Vitrification of thin polymer films: from linear chain to soft-colloid like behavior

The glass transition temperature $T_{\mathrm{g}}$ of sufficiently thin, supported, polymer films is dependent on the film thickness. Based on the nature of the polymer substrate interactions $T_{g}$ may increase, $\Delta T_{\mathrm{g}}$ \textgreater 0, or decrease, $\Delta T_{\mathrm{g}}$ \textless 0, in relation to the bulk. We show that for star-shaped macromolecules the value of $\Delta T_{\mathrm{g}}$ depends on the functionality $f$ of the molecule, for polymer films supported by the same substrate.

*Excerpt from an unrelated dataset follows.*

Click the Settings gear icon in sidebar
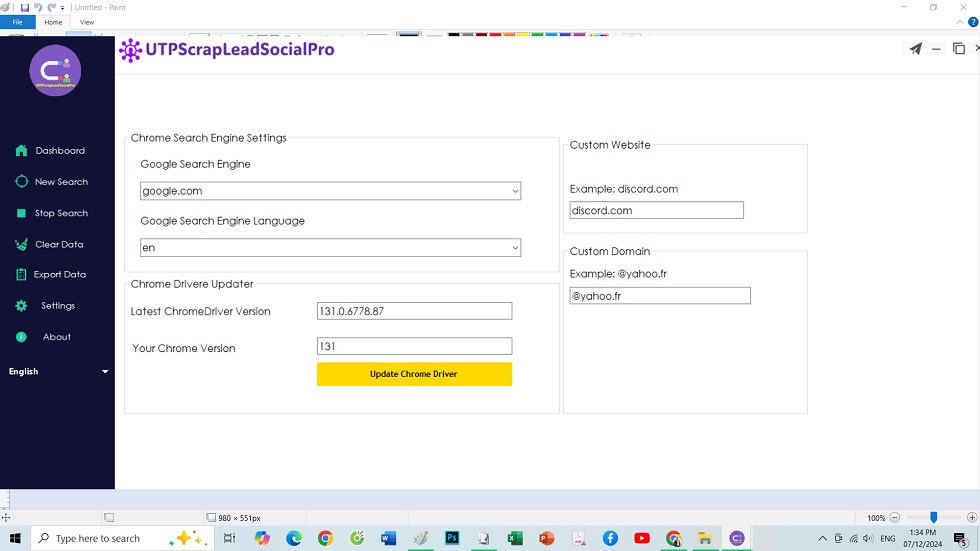The image size is (980, 551). tap(21, 306)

Specifically in the case of polystyrene (PS) macromolecules, with arms of molecular weight M$_{\mathrm{arm}}$\textless 10 kg./mol., supported by silicon oxide substrates, $\Delta T_{\mathrm{g}} $\textless 0, when f\textless 4. For much higher functionalities, f $\ge $ 32, where the polymer exhibits soft-colloid like behavior $\Delta T_{\mathrm{g}}$ $\sim$ 0. For values of 4\textless f\textless 32, $\Delta T_{\mathrm{g}} $\textgreater 0. The transition from the linear-chain to the soft-colloid behavior is gradual and occurs with increasing $f$ and/or decreasing M$_{\mathrm{arm}}$. With the help of molecular dynamics simulations we rationalize this behavior in terms of competing entropic effects, associated with changes in $f$ and $M_{\mathrm{arm}}$, which drives the ability of these molecules to efficiently pack at interfaces.